PASSAGE SHOWN:
No
VM:Secure. The problem occurred on a small, special purpose machine that is
accessed only via Secure TN3270. There are only 4 terminal addresses defined
and they are all logged on in a secure room. There are no network connections except
for an NJE link to our main VM system. It is used for submitting jobs and sending
files to the appropriate z/OS systems. It is one-way communication. There isn’t
any need for a heavyweight ESM.
This was a
new error to me. The normal sequence of an IPL is:
- Record
0/0/1 is read in to location 0. It contains the IPL PSW, IPL CCW1 and IPL
CCW2.
- A TIC
to IPL CCW1 is done.
- CCW1 reads
the first record of the initialization program.
- CCW2 is
executed. it either reads the rest of the IPL program or TICs to a
location in the record just read to load the rest of the init pgm.
- When
the channel program ends successfully, the IPL PSW is loaded and the init
pgm loads and starts the O/S.
The
allocation map is not used until after CP is started. We were failing when step
4 was supposed to occur. The first record of the init pgm was the one that was
corrupted. Record 4, where the allocation map lives, was not touched.
Is there
something in the system that arbitrarily rewrites these IPL records? How about
record 3, the volume label? The pseudo VTOC (records 5 and 6)?
As for the
VM:Secure thing, I find that simply documenting how the product can screw up a
system is not only an unacceptable answer, it borders on repugnance. A
strategic product that should always be working should never violate the
integrity of the system. There is no justification for it. The changed
allocation on the disk must be respected. Reallocating a disk is a normal
maintenance activity. If the documentation change is the answer, someone needs
to update the documentation for CPFMTXA/ICKDSF with a very stern warning about
the potential for disaster if VM:Secure is running when a disk is being
reallocated.
Would I be
presumptuous in thinking that ending VM:Secure before reallocating the disk
would be a sufficient precaution? Even that would be a problem for us. The
Rules Facility is heavily used in our environment.
Regards,
Richard Schuh
-----Original Message-----
From: The IBM z/VM Operating
System [mailto:[EMAIL PROTECTED]On
Behalf Of Mike Walter
Sent: Monday, October 30, 2006
1:02 PM
To: [email protected]
Subject: Re: Corrupted IPL Record
Were you running
VM:Secure on that system? Are the DRCT cylinders on that IPL DASD?
If so, this may help.

DATA SHOWN:
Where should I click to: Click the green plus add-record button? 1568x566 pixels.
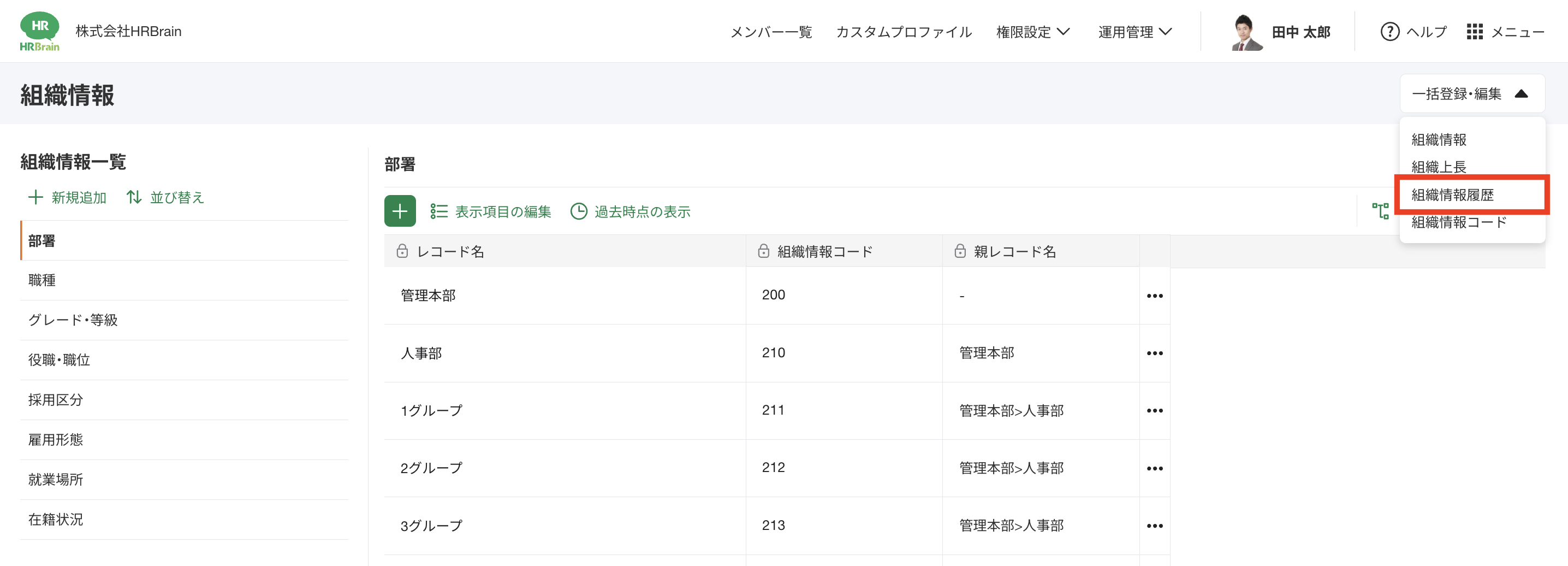[x=399, y=211]
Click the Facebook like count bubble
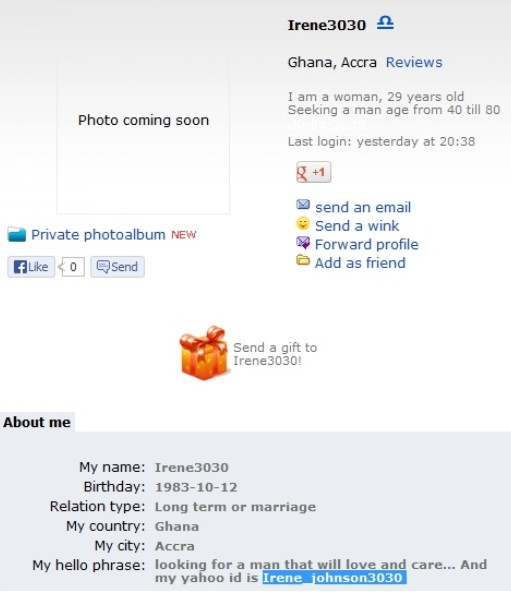 pos(73,267)
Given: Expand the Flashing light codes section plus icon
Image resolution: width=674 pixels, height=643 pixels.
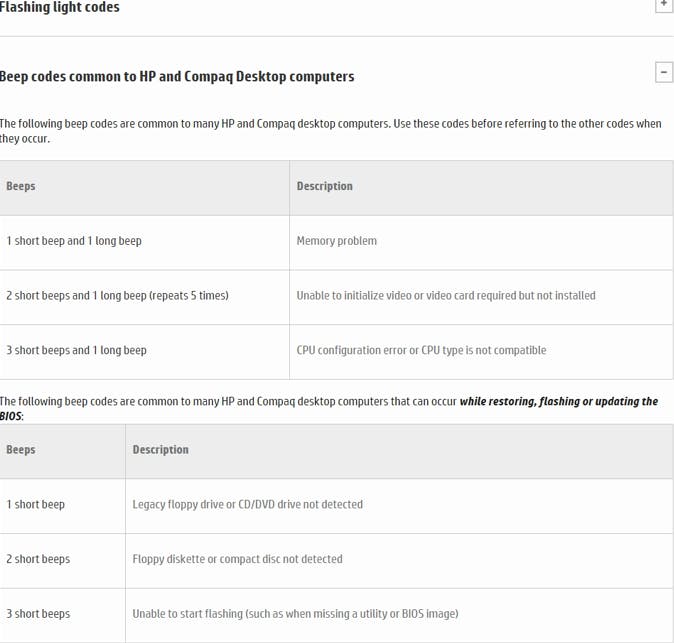Looking at the screenshot, I should [663, 4].
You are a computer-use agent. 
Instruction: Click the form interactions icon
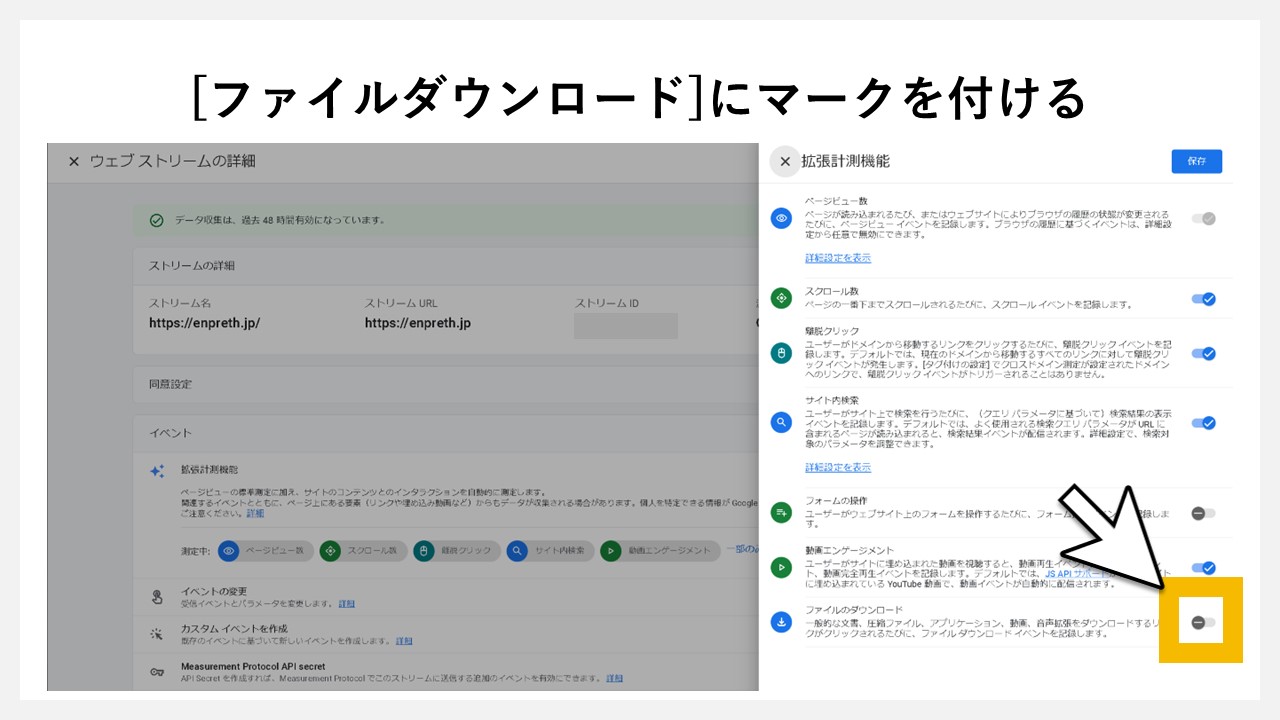point(782,511)
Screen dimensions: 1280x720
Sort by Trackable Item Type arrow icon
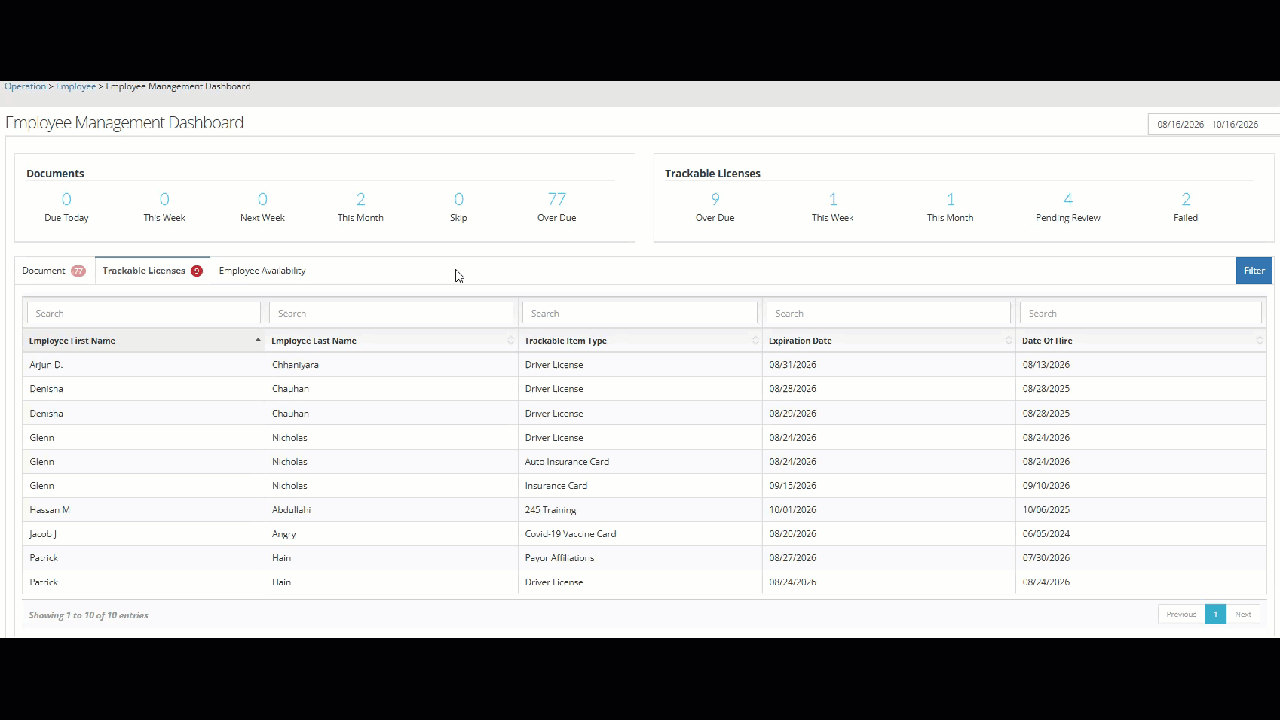(x=755, y=341)
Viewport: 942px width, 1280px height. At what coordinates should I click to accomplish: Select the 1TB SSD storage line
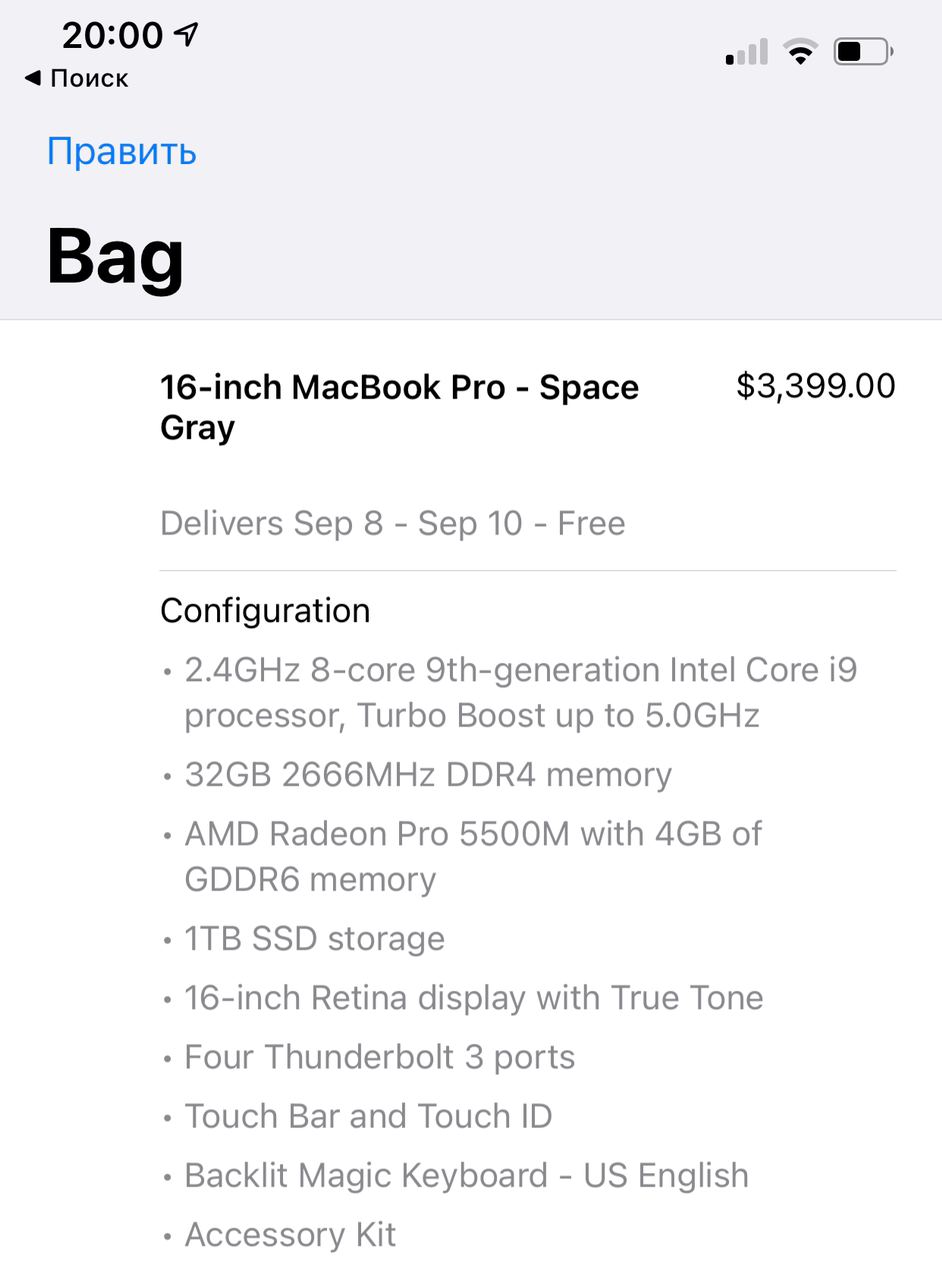[314, 939]
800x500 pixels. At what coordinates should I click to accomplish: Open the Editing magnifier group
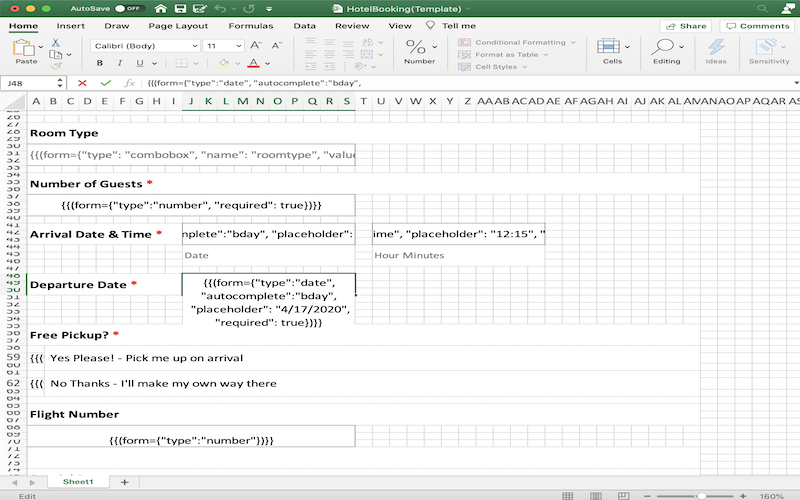click(666, 50)
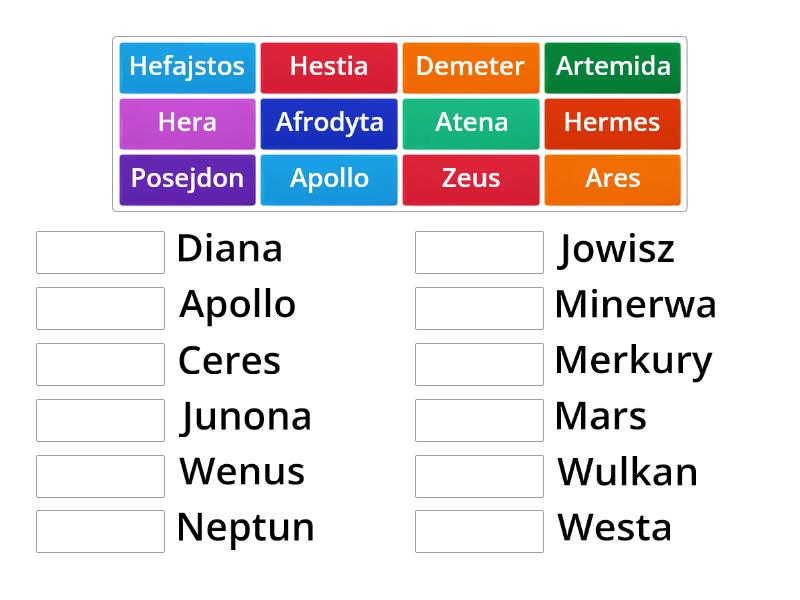Viewport: 800px width, 600px height.
Task: Pick the teal Atena tile
Action: point(471,124)
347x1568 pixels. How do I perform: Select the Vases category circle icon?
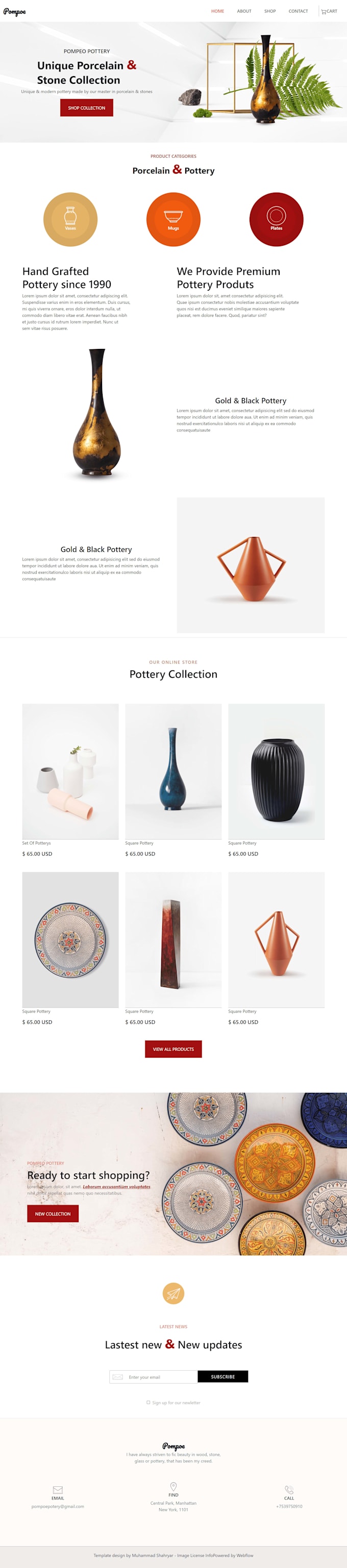(x=70, y=219)
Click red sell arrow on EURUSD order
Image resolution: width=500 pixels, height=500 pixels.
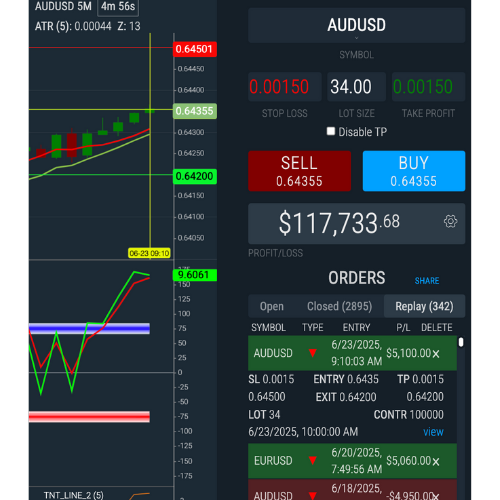[x=312, y=461]
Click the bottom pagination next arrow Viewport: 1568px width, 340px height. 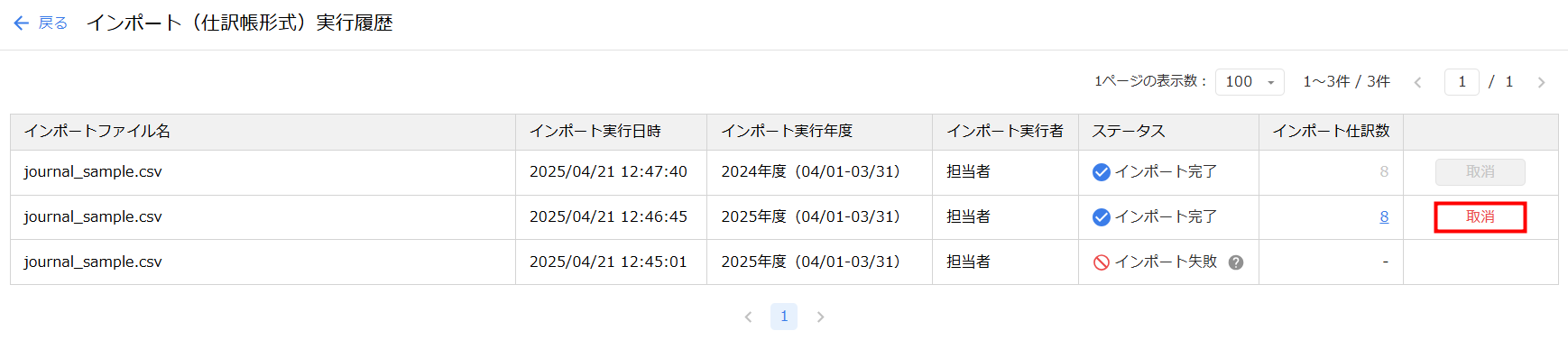pos(820,317)
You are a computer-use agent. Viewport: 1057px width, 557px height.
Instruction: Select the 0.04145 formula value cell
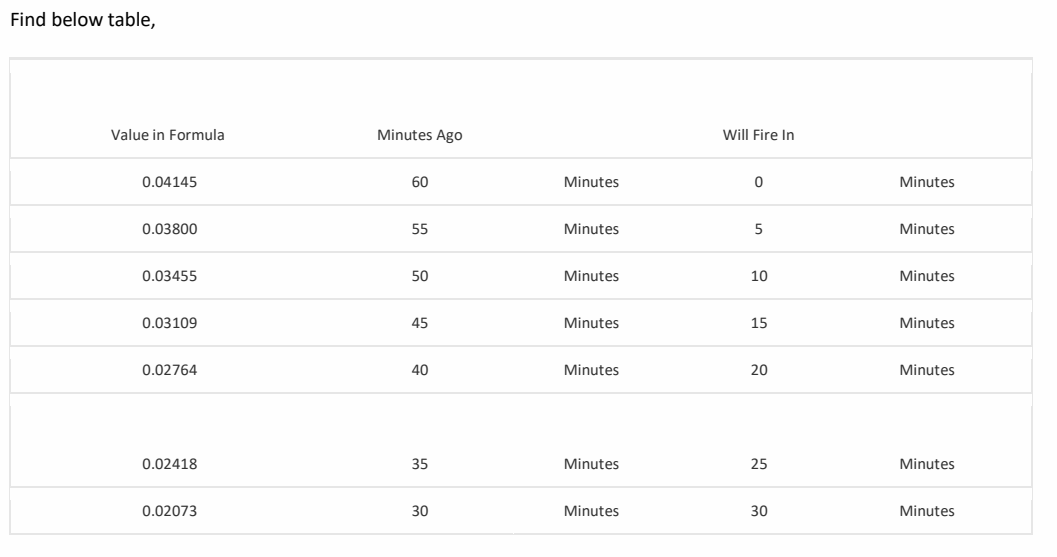169,182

AIM OF THE TASK:
Carry on the thread about the corrupted IPL record, starting after its last sentence. You will not need the entries to complete this.

OUTPUT BELOW:
When VM:Secure
starts up, it reads the whole allocation bit map of the DASD with the source
directory minidisk (usually: VMSECURE 01B0). Each time VM:Secure rebuilds
the object directory cylinders (msg: "VMXRXB0740I The dynamic REBUILD has
completed. Directory maintenance activity will now resume.") it
completely re-writes ALL of the allocation bitmap (as it was when VM:Secure came
up) from its cached copy, except for updates to the bits in the DRCT cyls.
That bit us
(excuse the pun) a couple Sunday IPLs in a row when the newly expanded PARM
disk kept getting changed back to its old size. The back end of the newly
updated SYSTEM CONFIG happened to have 4K blocks allocated on the new
cylinders. When VM:Secure re-wrote the PARM allocation map size/location
(begin location did not change, just the end), it chopped off the last half or
so of the SYSTEM CONFIG. CP happily came up without error because the
truncation just happened to be between SYSTEM CONFIG statements. To
diagnose it, I wrapped SYSTEM CONFIG with confirmatory messages issued as it
runs:
Say
"Beginning: 'SYSTEM CONFIG' from MAINT's CF1 disk..."
TOLERATE_CONFIG_ERRORS NO
... rest of
statements...
Say
"Completed: 'SYSTEM CONFIG' from MAINT's CF1 disk."
Be careful of
"TOLERATE_CONFIG_ERRORS NO". Don't just drop it in without
trying it live. There are non-syntactical errors which will pass CPSYNTAX
(everyone DOES run CPSYNTAX **EVERY TIME** after changing SYSTEM CONFIG,
right?), but will cause an IPL error. In our case, the missing
'Completed' statement confirmed the suspicion. And... explained why the
system came up so half-configured (missing the last half or so of SYSTEM
CONFIG).
After reporting
it to CA, they said they would update the doc, showing how VM:Secure can cause
these sorts of problems.
By chance, I had
a conversation with the CPSYNTAX developer about an open PMR just last week.
I suggested some type of new statement pairs which, if present, must BOTH
be present as the first and last non-comment records in SYSTEM CONFIG (and
perhaps IMBED files) to diagnose just this sort of error.
Mike Walter
Hewitt Associates
Any opinions expressed herein are
mine alone and do not necessarily
represent the opinions or policies
of Hewitt Associates.
|
"Schuh,
Richard" <[EMAIL PROTECTED]>
Sent by: "The
IBM z/VM Operating System" <[email protected]>
10/30/2006 02:32 PM
|
|
If this shows up
twice, I apologize. I first sent it 2 hours ago and it hasn't hit the archives
as yet.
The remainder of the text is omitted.